Work order:
Output all the data below verbatim.

Exercise inputs:
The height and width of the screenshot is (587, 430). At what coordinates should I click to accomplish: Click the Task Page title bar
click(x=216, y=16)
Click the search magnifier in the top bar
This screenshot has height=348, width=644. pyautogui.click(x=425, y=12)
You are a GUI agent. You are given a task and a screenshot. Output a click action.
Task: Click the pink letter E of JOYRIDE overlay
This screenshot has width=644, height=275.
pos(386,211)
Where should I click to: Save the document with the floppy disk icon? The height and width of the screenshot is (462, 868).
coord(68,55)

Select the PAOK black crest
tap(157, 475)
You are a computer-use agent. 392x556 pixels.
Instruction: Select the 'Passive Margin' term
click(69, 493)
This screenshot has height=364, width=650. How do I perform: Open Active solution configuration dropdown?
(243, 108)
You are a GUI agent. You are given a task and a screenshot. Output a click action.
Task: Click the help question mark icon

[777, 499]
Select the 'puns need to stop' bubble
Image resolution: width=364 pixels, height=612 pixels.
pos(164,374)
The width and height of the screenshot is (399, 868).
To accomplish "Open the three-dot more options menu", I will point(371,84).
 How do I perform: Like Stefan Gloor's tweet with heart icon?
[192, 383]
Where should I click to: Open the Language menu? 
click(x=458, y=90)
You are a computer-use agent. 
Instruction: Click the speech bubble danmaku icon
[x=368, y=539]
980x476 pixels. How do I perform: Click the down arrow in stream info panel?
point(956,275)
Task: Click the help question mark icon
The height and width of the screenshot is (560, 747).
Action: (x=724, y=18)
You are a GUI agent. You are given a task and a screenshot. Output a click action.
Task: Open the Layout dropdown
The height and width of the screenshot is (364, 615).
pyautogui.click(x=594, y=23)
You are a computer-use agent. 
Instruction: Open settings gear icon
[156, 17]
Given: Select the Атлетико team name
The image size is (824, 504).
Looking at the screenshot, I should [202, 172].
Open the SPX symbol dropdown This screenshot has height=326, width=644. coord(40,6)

Problem solution:
The height and width of the screenshot is (587, 430). At what coordinates should I click to accomplish: Click the Task Page title bar
click(x=216, y=16)
Click the search magnifier in the top bar
This screenshot has height=348, width=644. pyautogui.click(x=425, y=12)
You are a GUI agent. You are given a task and a screenshot. Output a click action.
Task: Click the pink letter E of JOYRIDE overlay
This screenshot has width=644, height=275.
pos(386,211)
Where should I click to: Save the document with the floppy disk icon? The height and width of the screenshot is (462, 868).
coord(68,55)

Select the PAOK black crest
tap(157, 475)
You are a computer-use agent. 392x556 pixels.
Instruction: Select the 'Passive Margin' term
click(69, 493)
This screenshot has height=364, width=650. How do I perform: Open Active solution configuration dropdown?
(243, 108)
You are a GUI agent. You are given a task and a screenshot. Output a click action.
Task: Click the help question mark icon

[777, 499]
Select the 'puns need to stop' bubble
Image resolution: width=364 pixels, height=612 pixels.
pos(164,374)
The width and height of the screenshot is (399, 868).
To accomplish "Open the three-dot more options menu", I will point(371,84).
 How do I perform: Like Stefan Gloor's tweet with heart icon?
[192, 383]
Where should I click to: Open the Language menu? 
click(x=458, y=90)
You are a computer-use agent. 
Instruction: Click the speech bubble danmaku icon
[x=368, y=539]
980x476 pixels. How do I perform: Click the down arrow in stream info panel?
point(956,275)
Task: Click the help question mark icon
The height and width of the screenshot is (560, 747).
Action: (x=724, y=18)
You are a GUI agent. You are given a task and a screenshot. Output a click action.
Task: Open the Layout dropdown
The height and width of the screenshot is (364, 615).
pyautogui.click(x=594, y=23)
You are a computer-use agent. 
Instruction: Open settings gear icon
[156, 17]
Given: Select the Атлетико team name
The image size is (824, 504).
Looking at the screenshot, I should [202, 172].
Open the SPX symbol dropdown This screenshot has height=326, width=644. coord(40,6)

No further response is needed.